[BioRuby] GFF attributes
Naohisa GOTO
ngoto at gen-info.osaka-u.ac.jp
Wed Sep 24 14:05:26 UTC 2008
Hi,
In my github repository, I've made incompatible changes
in Bio::GFF::GFF2 and Bio::GFF::GFF3 classes.
Now, attributes are stored as an Array containing
[ tag, value ] pairs, for example,
[ [ 'Gene', 'CEN1' ], [ 'E_value', '0.0003' ],
[ 'Note', 'CEN1; Chromosome I Centromere' ] ].

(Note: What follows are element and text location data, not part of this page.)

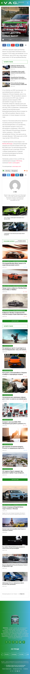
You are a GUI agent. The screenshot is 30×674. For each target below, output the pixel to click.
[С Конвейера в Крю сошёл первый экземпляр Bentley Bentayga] (6, 73)
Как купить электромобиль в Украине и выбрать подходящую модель (14, 373)
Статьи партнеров (7, 345)
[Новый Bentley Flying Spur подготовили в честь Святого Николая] (6, 79)
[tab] (21, 240)
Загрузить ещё (15, 321)
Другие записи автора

To get an attribute, it is recommended to use a new method
Record#arrtibute(tag) and so on.
String escaping in free text is automatically processed.
In addition, GFF2 attribute value with multiple tokens
e.g. 'Target "HBA_HUMAN" 11 55' are parsed to
Bio::GFF::GFF2::Record::Value object. (Note that a value
with single token is still a String).
To keep backward compatibility, the specification of
Bio::GFF is not so changed except for bug fix.

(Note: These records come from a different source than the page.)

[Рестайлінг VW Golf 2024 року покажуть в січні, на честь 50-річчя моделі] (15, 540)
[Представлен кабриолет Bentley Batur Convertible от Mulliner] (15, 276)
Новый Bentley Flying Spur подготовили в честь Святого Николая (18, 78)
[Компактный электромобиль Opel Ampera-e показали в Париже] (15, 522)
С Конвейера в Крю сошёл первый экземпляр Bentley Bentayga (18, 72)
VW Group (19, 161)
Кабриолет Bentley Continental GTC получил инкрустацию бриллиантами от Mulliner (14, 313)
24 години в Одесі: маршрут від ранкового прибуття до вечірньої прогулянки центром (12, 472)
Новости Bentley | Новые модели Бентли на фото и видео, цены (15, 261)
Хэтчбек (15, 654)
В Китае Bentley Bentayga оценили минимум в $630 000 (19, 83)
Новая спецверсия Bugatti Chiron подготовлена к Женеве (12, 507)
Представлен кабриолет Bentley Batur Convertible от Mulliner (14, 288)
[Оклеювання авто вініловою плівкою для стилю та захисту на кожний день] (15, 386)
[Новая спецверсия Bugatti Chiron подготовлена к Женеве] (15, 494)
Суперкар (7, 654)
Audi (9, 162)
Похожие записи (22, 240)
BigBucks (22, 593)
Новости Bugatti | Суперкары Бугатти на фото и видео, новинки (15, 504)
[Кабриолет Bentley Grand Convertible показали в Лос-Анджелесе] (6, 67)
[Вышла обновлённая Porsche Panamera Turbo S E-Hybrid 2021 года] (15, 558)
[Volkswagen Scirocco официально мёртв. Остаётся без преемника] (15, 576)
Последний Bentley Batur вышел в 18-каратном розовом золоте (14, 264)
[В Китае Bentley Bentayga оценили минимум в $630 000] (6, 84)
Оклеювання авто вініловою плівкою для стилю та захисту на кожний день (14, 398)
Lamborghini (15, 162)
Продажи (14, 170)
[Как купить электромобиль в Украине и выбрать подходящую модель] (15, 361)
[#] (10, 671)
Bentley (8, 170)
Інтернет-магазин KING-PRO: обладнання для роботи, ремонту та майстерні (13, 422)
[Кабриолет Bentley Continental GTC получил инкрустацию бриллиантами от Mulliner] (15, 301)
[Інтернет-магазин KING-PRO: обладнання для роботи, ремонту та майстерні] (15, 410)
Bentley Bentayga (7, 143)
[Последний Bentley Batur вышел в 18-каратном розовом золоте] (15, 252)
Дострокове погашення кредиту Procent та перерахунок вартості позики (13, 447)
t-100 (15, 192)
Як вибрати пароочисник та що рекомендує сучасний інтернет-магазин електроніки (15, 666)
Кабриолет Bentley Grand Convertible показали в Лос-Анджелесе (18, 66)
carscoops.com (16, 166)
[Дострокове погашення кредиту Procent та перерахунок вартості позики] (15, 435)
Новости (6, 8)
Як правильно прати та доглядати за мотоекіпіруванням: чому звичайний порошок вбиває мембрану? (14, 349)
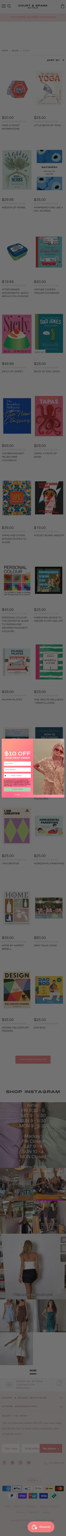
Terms (24, 785)
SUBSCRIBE (17, 789)
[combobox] (7, 775)
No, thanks (17, 794)
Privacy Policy (17, 785)
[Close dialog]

To use new feature, Bio::GFF::GFF2 or Bio::GFF::GFF3
should be explicitly used.
For more details, please see
http://github.com/ngoto/bioruby/commit/95391949d217e6f7c9ee7444afebec6ee8677035
If no problems are found, it will be included in the main
bioruby repository.
Naohisa Goto
ngoto at gen-info.osaka-u.ac.jp / ng at bioruby.org
On Wed, 17 Sep 2008 12:56:19 +0900
Naohisa GOTO <ngoto at gen-info.osaka-u.ac.jp> wrote:
> Hi,
>
> On Thu, 11 Sep 2008 11:34:36 +0900
> Tomoaki NISHIYAMA <tomoakin at kenroku.kanazawa-u.ac.jp> wrote:
>
> > Hi
> >
> > > To prevent repeating the bug, I want to use the GFF string
> > > described in your mail for the test script in BioRuby.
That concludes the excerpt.